С началом третьего акта появляется Маргарита, выступая как лицо от театра. В ее руках треуголка, ассоциирующаяся с головным убором Наполеона. В ходе действия шляпа будет символизировать образ наполеончика, властолюбивого тирана. Маргарита кладет треуголку на авансцену. И под игривый мотивчик, предвещающий очередной раунд ведущейся Ричардом игры, уходит, слегка пританцовывая, то есть все еще оставаясь лицом от театра. Она именно как актриса приветственным кивком и разворотом встречает коллегу – выходящего в этот момент на сцену другого актера, исполнителя роли Шута (Автандил Махарадзе, играющий в спектакле три роли). С улыбкой от уха до уха и проницательным взглядом, Шут вышагивает элегантной походкой, кокетливо помахивая тросточкой. Он в белой рубахе, красной жилетке, с одной подвернутой штаниной, артистически повязанным шарфиком и с маскообразным гримом: нарумяненными щеками, резко подведенными бровями и выбеленными губами. Выйдя к авансцене, герой, как и Маргарита в начале первого акта, объявляет: «Жизнь и смерть короля Ричарда Третьего» – и, пародируя свежеиспеченного монарха, надевает треуголку. Тем временем на первый план выносят высокий помост, на который Шут обращает наше внимание, указывая руками в белых перчатках. Таким образом, разумеется невидимый участникам сцены, он будет нередко в ходе действия молча комментировать происходящее. И уже поэтому весь этот последний акт, где Ричард, дорвавшийся до власти, продолжит свою кровавую игру, – обретет открыто-игровой характер и войдет в обе темы спектакля.
Итак, Шут наготове, а из глубины сцены выходит новоявленный король, сопровождаемый мрачным баховским хоралом, чье звучание рифмуется с мороком зла, сосредоточенного в Ричарде, и который одновременно в своем величии и гармонии противопоставлен низким страстям героя.
В этом акте сценический Ричард, как и шекспировский герой, отправляет на тот свет уже ненужную ему Леди Анну и ненадежного Бекингема. Между тем перед Ричардом возникает видение: на сцене появляются принцы, два мальчика в белых одеждах, к ним постепенно присоединяются и другие его жертвы, тоже фигуры в белом, доводя злодея до дурноты.
Однако Ричард не сдается и готов биться с Ричмондом. Оба снимают с себя одежду, обнажившись до пояса, в то время как на втором плане уже расстилают огромную карту Англии. Просунув головы и руки в ее отверстия и вооружившись огромными мечами, «учитель» и «ученик», раскачивая и едва не разрывая страну, роль которой исполняет гигантская карта, демонстративно условно сражаются.
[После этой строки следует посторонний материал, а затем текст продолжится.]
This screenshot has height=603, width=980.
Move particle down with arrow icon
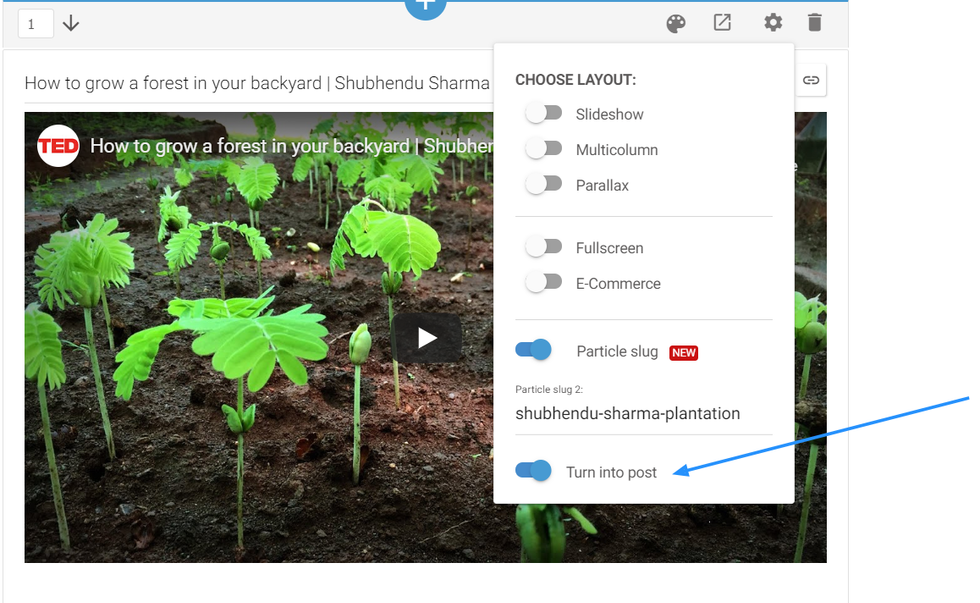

В финале битвы, по справедливому утверждению К. Рудницкого, Рамаз Чхиквадзе приоткрывает «комическую изнанку и грязную подкладку» роли. «Куда подевалась торжествующая улыбка Ричарда, – пишет исследователь, – где его демоническая сила, упругая динамика, атакующий натиск? Перед нами – дряблая душа, трясущаяся плоть, раздавленная жаба…»[148]
И вот уже в полном безмолвии Маргарита подносит победителю символ власти, и под тот же игривый мотив, под который велась представленная нам игра Ричарда и который наряду с другими составляющими спектакля обнаруживает фарсовость происходящего, Ричмонд начинает свою игру. Не отводя взгляда от поднятой над головой короны, он, в буквальном смысле перешагнув через труп «учителя» и тем самым подтверждая свое ученичество и выказывая готовность идти по стопам Ричарда, следует к помосту. Находящийся все это время на сцене Шут, словно рефери на ринге, следит за дорвавшимся до власти очередным тираном. Но все дальнейшее он знает наперед, и наблюдать за новым наполеончиком у Шута нет никакой охоты. Поэтому ровно в тот момент, когда Ричмонд водружает корону себе на голову, он, глядя в зал, с широчайшей улыбкой, снимает треуголку, оставляет ее на авансцене и под заключительный музыкальный аккорд, разведя руками, Шут, или уже актер, вышедший из роли, раскланивается. А вверху, на помосте, одновременно раскланивается Ричмонд, окончивший первый раунд собственной игры, или уже актер, игравший его роль. Представление, во всех смыслах, окончено. На поклон выходят и остальные участники постановки.
Таким образом, композиция спектакля состоит из двух параллельно развивающихся тем. С одной стороны, тема, связанная с азартной кровопролитной игрой Ричарда по захвату власти. С другой – тема открытой театральной игры, которая строится на основе способа сценического существования актеров и многочисленных сочиненных режиссером эпизодов. В процессе соотнесения этих тем формируется драматическое действие, которое рифмует две темы как связанные с игрой и одновременно противопоставляет их, поскольку в одной из них человек, рвущийся к власти, предстает в низменных качествах и поступках, а другая связана с театром и шире – искусством и человеком-творцом.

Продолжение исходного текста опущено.